'Went out, got pissed. Same shit, different day.' Aberalaw, a tiny South Wales valley village where nobody ever arrives and nobody ever leaves.
The new police chief has declared war on recreational drugs, resulting in an eighteen-month drought. The party-loving wives and girlfriends of local punk band, The Boobs, are getting desperate, both for drugs and thrills: Ellie, factory girl with dreams of a better life in New York; Rhiannon, hairdresser with a taste for violence and designer clothes and Sian, unappreciated, obsessive compulsive mother of three. Into their lives, enter the languid dark stranger, Johnny: Englishman, drug dealer and shameless seducer.

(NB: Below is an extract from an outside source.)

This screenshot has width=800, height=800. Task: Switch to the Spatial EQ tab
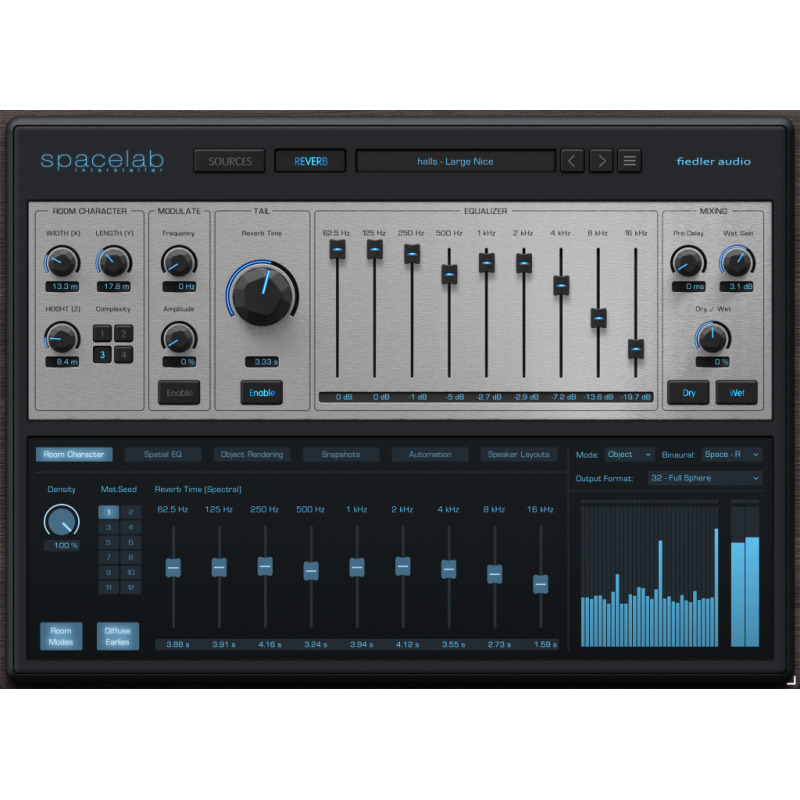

In the space of just a few months, three women's lives will be changed forever. Prize-winning writer, Rachel Trezise, dissects the morals and mores of a small Welsh village community with a scalpel-sharp pen and an incisive wit.
"Life isn’t fair in the tiny South Wales village of Aberalaw. This is the Valleys, a cultural no man’s land, too Welsh for the English and not Welsh enough for the Welsh; where women wear the trousers not because of feminism but because the men are so indolent; where talking about your personal problems is anathema, but talking about other people’s is a form of entertainment."
"The three women in the book are factory girl Ellie, 25, who got a degree and got Andy. He wants marriage and children where Ellie just wants America. There’s mixed race Rhiannon who’s nearing 40 and has her own hairdresser’s shop. She’s rough and ready for anything. Then there’s Sian, still beautiful but an unappreciated mother of three. They’re the party-loving wags of The Boobs, a mostly forgotten punk band in pursuit of thrills and drugs, though the police have clamped down on the drugs. The author then throws Johnny into the mix, newly arrived from England with bags of drugs, who is au fait with the dark art of seduction."
"To cut a long story, there’s no antidote for the age-old quandary of good girls falling for bad boys, especially in Aberalaw, where plastic surgery, sarcasm and narcotics all numb the pain. Trezise opens up the lives of her characters with surgical skill, making you wince as well as laugh. This novel – her first won the Orange Futures Prize – is dedicated to Gwyn Thomas, the writer from the Rhondda whose novels told of the 20th century in the English-speaking valleys of South Wales. Trezise walks her own walk along the same route. You may not enjoy this book if you are too close to it all; it could be a home truth too many. But it could also lead you to admiring a fine writer and her incisive insights, through disintegration to a sort of salvation."
The Western Mail
"...written with great energy and verbal skill and its characters ... are immediately engaging."
Sydney Morning Herald
"Trezise sings a sharp and suffocating song."
The Age
"On the one hand Sixteen Shades of Crazy finds Trezise sticking to her literary award-winning formula; unflinching yarns about the lifestyles, aspirations and collective hustle of working class characters … from her native Welsh valleys. On the other, her use of multiple narrative voices – switching between three women whose friendship seems fuelled by convenience rather than closeness – ramps up the interest factor of an already highly readable book."